Friday, August 26, 2011

At the sharp end of diabetes care

Share this history on :
Updated: 2011-08-17 07:54
By Shan Juan (China Daily)

Insulin injection treatment for diabetes sufferers would be much more effective if medical workers and patients did it properly. Shan Juan reports.

Wang Bao'an, 62, has been living with type 2 diabetes for nearly 16 years and injects insulin four times a day to help deal with weak eyesight, itching skin and kidney problems. "I would have been better off if I had started insulin injection therapy earlier," Wang, who is from Shaanxi province, says.

The overweight man has been taking insulin injections for nearly six years, 10 years after he was diagnosed with the chronic disease.

Currently, the nation has an estimated 92.4 million diabetics, about 60 percent of whom have not even been diagnosed, a nationwide epidemiology study conducted by the Chinese Diabetes Society (CDS) shows.

About 35 percent of those who need insulin injection therapy reject the regime, citing reasons like fearing dependence on insulin injections and having trouble ensuring regular injections, according to the study.

"This seriously affects the efficacy of diabetes treatment and the life quality of sufferers," says Ji Linong, head of the CDS, at a diabetes care and management seminar held in Nanjing, Jiangsu province, on Saturday and Sunday, adding that the annual medical expenditure related to diabetes is approximately $25 billion, making up about 13 percent of the total on the Chinese mainland.

"I was recommended by my doctor to start insulin injections after I had been living with the condition for seven years, but I simply ignored (the advice). I found the injections too troublesome, particularly on business trips," Wang says.

In most Western countries, diabetics start taking insulin injections about five to six years after diagnosis, according to the International Diabetes Federation (IDF).

Without timely insulin injection treatment blood glucose levels are difficult to control and there is a greater risk of developing serious complications like kidney problems, a stroke, or even limb amputation.

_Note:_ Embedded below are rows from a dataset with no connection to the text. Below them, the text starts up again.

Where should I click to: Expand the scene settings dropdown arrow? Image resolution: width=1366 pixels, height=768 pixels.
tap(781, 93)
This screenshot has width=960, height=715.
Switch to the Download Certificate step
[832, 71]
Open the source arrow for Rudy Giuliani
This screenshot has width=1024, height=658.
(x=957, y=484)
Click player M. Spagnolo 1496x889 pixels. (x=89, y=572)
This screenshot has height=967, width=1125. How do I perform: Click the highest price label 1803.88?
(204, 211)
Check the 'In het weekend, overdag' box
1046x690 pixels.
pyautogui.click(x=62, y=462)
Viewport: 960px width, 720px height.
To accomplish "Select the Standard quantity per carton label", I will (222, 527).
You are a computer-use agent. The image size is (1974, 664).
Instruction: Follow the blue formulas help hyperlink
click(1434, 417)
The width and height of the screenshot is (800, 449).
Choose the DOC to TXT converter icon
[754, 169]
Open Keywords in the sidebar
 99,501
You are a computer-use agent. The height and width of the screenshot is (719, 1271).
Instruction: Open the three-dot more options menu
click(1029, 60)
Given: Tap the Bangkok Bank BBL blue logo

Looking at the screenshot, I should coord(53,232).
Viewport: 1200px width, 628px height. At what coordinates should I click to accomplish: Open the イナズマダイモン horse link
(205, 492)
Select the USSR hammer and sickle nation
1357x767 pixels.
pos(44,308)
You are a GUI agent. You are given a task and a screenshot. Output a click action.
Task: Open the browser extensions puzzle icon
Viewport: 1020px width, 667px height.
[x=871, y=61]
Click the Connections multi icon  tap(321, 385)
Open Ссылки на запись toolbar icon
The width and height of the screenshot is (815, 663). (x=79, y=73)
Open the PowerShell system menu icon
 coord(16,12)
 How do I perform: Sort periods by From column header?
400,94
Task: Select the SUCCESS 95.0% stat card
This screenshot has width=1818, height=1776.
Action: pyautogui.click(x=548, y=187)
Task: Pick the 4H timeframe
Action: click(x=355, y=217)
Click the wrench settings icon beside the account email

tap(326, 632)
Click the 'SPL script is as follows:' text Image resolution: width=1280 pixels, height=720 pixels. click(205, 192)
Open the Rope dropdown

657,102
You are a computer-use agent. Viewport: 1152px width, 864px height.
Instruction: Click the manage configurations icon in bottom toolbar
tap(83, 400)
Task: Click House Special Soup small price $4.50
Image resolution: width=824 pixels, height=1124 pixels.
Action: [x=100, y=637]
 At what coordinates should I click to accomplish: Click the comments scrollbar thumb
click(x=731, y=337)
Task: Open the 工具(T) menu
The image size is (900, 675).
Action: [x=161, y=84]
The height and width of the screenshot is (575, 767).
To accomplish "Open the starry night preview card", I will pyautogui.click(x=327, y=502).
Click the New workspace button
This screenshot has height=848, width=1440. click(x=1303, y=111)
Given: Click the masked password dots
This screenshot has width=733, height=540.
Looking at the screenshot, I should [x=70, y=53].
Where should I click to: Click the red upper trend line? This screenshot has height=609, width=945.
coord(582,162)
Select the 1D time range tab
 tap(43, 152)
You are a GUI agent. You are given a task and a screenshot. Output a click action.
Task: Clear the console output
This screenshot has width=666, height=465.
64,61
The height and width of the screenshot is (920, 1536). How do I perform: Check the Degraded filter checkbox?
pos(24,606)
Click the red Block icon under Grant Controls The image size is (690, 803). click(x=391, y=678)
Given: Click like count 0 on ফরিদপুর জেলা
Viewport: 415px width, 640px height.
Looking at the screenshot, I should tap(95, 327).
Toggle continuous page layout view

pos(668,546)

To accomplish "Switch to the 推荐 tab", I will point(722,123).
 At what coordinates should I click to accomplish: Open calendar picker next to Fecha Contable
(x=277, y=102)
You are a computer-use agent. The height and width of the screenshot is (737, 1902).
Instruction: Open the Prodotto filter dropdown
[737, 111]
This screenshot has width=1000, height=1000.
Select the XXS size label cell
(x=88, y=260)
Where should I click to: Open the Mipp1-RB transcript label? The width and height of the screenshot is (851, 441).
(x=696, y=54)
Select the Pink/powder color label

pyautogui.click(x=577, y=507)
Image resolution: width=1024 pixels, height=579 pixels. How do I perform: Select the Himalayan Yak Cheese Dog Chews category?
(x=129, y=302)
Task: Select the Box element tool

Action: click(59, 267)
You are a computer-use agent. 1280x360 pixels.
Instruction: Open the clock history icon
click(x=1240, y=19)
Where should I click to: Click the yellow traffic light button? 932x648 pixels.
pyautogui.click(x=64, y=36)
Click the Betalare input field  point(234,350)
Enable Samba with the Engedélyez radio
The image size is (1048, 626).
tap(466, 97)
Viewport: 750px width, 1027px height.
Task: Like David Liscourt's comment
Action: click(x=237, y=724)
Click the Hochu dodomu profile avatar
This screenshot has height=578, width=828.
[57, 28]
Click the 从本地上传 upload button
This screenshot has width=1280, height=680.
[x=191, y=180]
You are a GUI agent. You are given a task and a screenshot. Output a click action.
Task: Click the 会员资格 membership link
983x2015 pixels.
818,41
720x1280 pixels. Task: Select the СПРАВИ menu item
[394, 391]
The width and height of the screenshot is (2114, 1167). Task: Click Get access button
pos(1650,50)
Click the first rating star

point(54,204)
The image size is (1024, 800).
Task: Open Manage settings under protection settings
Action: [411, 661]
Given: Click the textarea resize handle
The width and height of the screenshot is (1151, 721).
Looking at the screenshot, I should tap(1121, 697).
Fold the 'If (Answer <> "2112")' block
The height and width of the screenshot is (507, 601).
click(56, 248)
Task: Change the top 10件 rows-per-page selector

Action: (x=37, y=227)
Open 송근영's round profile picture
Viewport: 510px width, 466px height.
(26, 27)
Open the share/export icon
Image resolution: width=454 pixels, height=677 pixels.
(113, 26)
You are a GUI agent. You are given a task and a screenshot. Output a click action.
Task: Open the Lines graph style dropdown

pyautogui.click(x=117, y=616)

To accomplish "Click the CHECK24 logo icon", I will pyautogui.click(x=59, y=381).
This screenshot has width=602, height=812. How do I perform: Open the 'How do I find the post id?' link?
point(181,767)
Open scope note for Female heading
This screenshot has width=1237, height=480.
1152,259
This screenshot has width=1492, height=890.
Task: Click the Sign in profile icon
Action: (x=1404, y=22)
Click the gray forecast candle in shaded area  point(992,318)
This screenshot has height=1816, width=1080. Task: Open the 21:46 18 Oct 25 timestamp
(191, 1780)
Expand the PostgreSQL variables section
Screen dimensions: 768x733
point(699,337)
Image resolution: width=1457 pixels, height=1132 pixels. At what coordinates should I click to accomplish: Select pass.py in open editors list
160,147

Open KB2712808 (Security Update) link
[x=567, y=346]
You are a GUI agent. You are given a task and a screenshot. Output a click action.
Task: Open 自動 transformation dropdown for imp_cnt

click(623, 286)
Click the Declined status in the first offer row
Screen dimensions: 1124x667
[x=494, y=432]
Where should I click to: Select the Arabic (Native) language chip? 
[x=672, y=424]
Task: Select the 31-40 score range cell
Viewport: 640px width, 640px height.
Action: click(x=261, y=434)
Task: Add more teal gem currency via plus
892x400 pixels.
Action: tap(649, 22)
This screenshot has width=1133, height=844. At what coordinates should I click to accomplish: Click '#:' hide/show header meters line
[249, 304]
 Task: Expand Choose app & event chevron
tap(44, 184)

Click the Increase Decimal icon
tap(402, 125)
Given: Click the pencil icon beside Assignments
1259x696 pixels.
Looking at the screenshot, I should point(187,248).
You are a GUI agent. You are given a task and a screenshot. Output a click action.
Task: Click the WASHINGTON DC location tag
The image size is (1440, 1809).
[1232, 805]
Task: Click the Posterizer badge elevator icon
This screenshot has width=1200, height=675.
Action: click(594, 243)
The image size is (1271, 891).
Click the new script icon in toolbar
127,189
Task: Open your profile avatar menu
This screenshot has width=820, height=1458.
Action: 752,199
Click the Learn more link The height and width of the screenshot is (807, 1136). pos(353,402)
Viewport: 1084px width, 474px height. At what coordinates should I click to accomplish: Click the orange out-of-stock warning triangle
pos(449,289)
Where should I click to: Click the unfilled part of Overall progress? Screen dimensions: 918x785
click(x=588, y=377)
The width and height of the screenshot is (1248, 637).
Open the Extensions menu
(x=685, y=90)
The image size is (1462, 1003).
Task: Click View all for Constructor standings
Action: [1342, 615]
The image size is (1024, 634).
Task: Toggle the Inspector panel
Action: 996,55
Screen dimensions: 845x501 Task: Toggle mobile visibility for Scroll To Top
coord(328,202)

The only way to reduce or avert these conditions is to control blood glucose levels, says Guo Xiaohui, deputy director of CDS. However, of all the diabetics on the mainland, less than 27 percent have their blood glucose under control, official statistics shows.

Even among those who are taking insulin injections, just 37 percent have well-controlled blood glucose levels, Ji says, citing results from previous studies.

"Poor insulin injections by the patients and medical workers, particularly at the grassroots level, is one of the major factors for this," he explains.

Wang too had problems injecting himself with insulin. Using an insulin pen, widely used worldwide, Wang kept reusing it until it was bent.

"I thought it was OK as the needle was for my use and other patients did it too," he says.

In fact, this caused fat hypertrophy at the injection sites, affecting the accurate intake of insulin.

A regional survey polling nearly 500 patients at 200 diabetes care centers in 10 Chinese cities has found insulin injection problems, such as reuse of the needle, improper injecting skills, and choosing an inappropriate injection site.

Just 22 percent knew the right time and site for injection and how to properly rotate the sites, according to a survey conduced by CDS from September 2008 to June 2009.

About 40 percent of patients forgot to do their insulin injections from time to time and most of the insulin injectors reused the needle largely for economic reasons, the survey showed.

Only 10 percent of the injectors used new needles for each injection, as recommended by health professionals.

Improper use caused pain and bleeding at the injection site, insulin leakage at the injection site, clogging of the devices, and skin problems at injection sites.

Guo emphasizes that correct insulin injection techniques and skills are vital for effective diabetes treatment, even among medical workers at the community level.

"How can they instruct patients properly about insulin injection skills if they themselves are ignorant," Ji, head of CDS, says.

To help address these problems, the relevant health authorities and CDS have initiated a series of awareness campaigns like organizing training for medical workers.

With support from international pharmaceutical companies, Lilly and BD, CDS has just issued the nation's first diabetes drug injection technique guidelines.

"The guidelines mainly target medical workers and we are now working on a second one tailored to patients themselves, in simpler terms and with more illustrations," Ji says.

The full version of the guidelines will be available soon on the Chinese Medical Association website ( for free download.